The Physis PEB students designed it, winning third place at the Energy Boat Challenge in Munich and first at the Eco Conception Prize

‘IONE 1.0 was ranked 3rd in the Energy Boat Challenge. Love, hunger and a little madness are the ingredients that made what was just a dream come true, the same ingredients that keep us dreaming of embarking on ever bigger waves’.

On 10 July 2022, on Physis PEB 's social networks , we read this post published the day after the Monaco Energy Boat Challenge, where in addition to third place for the energy class, the team and students of the Politecnico di Milano also won theEco Conception Prize for the sustainability of the idea. Making this milestone even more important is the fact that the Monaco Energy Boat Challenge is a unique event in the world, dedicated precisely to innovation and sustainability for boating; now in its ninth edition, it involved twenty-seven universities from all over the world, ‘a bridge between tomorrow's engineers and today's industry leaders’, declare the organizers.  

Physis
Credits: Physis PEB

The starting point of this goal is told by Alumnus and teacher Paolo Schito from the Department of Mechanics: ‘Initially we were invited, as Politecnico di Milano, to participate in this competition by the Yacht Club de Monaco. In July 2021 we decided to involve students by selecting eight out of sixty candidates. We looked for people who had skills outside the purely academic field, also linked to their own passion. From late September to mid-November, the first eight participants developed the concept of the boat, then recruited other students. The team currently consists of about eighty people’.  

Camilla Salvagno, in her third year of Mechanical Engineering, is among the first eight people recruited. Today she is Team Leader of the project and goes into the details:

‘We build a hybrid catamaran with an electric motor, with three energy sources: battery, solar panels and hydrogen. We work on the cockpit, on the propulsion system and on the energy system and we design all the structures and electronics. The propulsion system is based on an electric outboard from the sponsor company Gardasolar. Starting from the characterization of the engine, propellers optimized for the race working points were integrated to ensure maximum thrust and maximum efficiency.
The carbon cockpit mould, i.e. the cockpit of the boat, is recycled from that of the SAE formula, another Poli team. The cockpit was then laminated in prototype basalt fibre, recycled PET sandwich and BioBased resin. The peculiarity of this resin is that, through an innovative process, it allows the fibres used for lamination to be re-extracted at room temperature without affecting their mechanical performance, so that they can be reused again.
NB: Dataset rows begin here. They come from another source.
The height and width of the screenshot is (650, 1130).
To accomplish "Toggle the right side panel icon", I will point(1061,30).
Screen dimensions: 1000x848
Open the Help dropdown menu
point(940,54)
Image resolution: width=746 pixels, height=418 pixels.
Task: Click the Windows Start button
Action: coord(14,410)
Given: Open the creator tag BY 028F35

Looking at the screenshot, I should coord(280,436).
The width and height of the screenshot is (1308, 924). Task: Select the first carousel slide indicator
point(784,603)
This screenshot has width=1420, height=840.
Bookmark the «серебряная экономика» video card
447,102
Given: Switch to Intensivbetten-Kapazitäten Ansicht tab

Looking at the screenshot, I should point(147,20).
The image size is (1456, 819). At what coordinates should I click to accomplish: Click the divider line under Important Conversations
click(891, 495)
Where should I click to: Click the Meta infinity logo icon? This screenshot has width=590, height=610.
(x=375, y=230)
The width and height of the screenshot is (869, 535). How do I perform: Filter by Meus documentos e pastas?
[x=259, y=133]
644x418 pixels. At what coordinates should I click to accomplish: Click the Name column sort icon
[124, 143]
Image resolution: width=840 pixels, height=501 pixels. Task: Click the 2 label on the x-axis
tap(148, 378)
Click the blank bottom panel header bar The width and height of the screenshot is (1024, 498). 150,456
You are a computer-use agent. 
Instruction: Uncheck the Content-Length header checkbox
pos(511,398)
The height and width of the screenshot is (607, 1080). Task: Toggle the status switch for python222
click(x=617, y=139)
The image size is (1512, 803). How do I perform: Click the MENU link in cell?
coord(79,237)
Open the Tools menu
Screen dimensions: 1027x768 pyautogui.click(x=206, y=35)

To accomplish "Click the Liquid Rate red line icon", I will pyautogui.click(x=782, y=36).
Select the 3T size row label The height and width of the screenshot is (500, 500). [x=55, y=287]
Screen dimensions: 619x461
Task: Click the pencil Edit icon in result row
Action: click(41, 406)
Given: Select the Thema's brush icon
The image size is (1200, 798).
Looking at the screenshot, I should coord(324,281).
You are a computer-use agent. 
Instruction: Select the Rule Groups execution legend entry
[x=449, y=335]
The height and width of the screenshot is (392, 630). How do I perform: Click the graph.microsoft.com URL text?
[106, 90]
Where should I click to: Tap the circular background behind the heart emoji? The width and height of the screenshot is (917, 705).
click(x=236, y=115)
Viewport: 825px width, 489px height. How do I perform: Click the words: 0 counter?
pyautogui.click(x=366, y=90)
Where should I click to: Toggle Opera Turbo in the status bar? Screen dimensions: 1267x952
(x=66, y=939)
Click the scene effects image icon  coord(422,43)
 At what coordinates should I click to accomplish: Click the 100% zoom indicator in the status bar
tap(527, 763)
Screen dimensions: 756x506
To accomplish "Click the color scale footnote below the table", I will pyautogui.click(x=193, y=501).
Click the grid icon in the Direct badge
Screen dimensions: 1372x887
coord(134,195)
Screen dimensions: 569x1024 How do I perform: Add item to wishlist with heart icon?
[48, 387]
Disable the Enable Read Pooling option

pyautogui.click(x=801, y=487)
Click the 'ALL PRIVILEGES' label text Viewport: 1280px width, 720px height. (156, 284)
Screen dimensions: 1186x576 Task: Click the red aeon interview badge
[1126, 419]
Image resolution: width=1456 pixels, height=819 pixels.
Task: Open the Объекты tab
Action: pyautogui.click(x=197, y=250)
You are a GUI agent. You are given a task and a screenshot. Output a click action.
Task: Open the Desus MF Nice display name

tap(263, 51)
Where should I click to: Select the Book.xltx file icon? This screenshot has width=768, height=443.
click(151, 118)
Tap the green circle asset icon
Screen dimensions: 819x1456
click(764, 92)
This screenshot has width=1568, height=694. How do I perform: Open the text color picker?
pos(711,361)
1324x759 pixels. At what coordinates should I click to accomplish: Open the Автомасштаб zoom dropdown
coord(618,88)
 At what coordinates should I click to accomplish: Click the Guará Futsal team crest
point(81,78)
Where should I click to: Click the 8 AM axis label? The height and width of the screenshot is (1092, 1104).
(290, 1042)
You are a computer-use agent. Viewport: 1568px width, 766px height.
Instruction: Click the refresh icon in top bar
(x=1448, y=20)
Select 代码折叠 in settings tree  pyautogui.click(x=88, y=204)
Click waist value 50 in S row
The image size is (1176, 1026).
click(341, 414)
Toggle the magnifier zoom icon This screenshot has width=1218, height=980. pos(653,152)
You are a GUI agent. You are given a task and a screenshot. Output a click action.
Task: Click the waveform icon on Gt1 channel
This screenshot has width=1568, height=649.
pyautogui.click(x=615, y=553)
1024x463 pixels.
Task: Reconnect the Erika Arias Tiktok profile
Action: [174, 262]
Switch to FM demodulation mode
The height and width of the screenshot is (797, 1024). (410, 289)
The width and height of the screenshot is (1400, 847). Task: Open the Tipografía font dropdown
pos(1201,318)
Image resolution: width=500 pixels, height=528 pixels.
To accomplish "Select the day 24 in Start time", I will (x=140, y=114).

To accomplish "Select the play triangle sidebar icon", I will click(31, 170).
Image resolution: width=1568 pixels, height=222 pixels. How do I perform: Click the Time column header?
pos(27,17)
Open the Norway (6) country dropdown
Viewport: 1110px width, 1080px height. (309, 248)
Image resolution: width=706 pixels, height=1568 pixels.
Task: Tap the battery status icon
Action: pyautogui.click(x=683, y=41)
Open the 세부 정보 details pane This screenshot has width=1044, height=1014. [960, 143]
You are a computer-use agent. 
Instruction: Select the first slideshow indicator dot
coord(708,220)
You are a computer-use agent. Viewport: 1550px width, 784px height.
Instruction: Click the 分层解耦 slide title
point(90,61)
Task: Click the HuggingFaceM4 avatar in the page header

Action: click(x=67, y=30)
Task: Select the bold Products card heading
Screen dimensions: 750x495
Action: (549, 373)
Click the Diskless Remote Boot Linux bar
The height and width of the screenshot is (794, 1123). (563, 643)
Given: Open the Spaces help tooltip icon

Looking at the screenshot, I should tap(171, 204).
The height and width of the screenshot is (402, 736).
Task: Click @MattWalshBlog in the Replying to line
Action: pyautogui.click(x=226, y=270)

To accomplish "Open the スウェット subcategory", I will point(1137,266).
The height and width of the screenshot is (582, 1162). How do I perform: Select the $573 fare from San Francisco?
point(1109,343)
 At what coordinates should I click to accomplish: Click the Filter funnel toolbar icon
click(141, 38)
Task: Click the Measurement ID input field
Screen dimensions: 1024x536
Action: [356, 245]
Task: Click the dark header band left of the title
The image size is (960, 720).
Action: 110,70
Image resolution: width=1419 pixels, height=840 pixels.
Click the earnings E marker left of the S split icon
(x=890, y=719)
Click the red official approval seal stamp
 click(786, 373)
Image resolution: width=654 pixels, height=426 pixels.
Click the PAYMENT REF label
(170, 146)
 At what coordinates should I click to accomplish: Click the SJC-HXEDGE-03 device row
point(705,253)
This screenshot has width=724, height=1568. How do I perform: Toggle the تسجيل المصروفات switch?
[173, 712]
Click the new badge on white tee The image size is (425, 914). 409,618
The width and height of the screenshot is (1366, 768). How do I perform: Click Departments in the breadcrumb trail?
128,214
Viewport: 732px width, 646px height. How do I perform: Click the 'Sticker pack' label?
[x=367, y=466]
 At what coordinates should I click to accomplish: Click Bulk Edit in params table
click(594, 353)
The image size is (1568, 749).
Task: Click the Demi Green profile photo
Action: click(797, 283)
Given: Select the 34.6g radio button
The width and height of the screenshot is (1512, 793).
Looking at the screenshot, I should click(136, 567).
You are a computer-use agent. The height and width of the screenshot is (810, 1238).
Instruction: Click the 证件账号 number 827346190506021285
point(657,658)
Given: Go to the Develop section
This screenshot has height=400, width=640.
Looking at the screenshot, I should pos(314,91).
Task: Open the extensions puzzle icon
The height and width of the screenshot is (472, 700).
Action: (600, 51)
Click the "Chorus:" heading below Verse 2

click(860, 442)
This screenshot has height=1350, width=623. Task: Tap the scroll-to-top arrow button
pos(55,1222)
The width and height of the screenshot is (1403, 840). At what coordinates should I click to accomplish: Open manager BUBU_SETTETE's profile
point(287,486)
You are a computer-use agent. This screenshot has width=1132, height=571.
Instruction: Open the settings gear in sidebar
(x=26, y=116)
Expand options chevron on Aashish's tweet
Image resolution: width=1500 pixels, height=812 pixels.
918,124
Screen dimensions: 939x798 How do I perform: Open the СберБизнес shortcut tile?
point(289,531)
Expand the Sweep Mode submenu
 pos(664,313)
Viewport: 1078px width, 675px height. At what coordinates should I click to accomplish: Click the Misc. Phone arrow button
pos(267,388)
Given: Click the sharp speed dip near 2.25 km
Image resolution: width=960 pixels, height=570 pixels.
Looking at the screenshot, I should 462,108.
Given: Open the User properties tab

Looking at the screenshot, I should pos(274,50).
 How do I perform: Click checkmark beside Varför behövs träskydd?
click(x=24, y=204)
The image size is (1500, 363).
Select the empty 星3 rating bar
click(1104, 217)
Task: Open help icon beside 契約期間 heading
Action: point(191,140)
The structure of the solar panels, on the other hand, is made of bamboo with joints designed and moulded by us in the laboratory in recyclable PLA and reinforced with punctured bicycle inner tubes‘.

Physis

Preparing for a competition like this means leaving the classroom and literally embarking on a project to be navigated, arriving at new lands such as those of the search for sponsors, venturing and interfacing with a still unknown world which is that of work and that of theory applied to making a boat that must stay afloat.

Schito, on the other hand, explains what is the value for the University:

‘The Poli has expertise in the nautical sectors, hydrogen propulsion, electric motors and attention to CO2 emissions. With Physis PEB all the laboratories involved in the initiative have the opportunity to see their research applied’.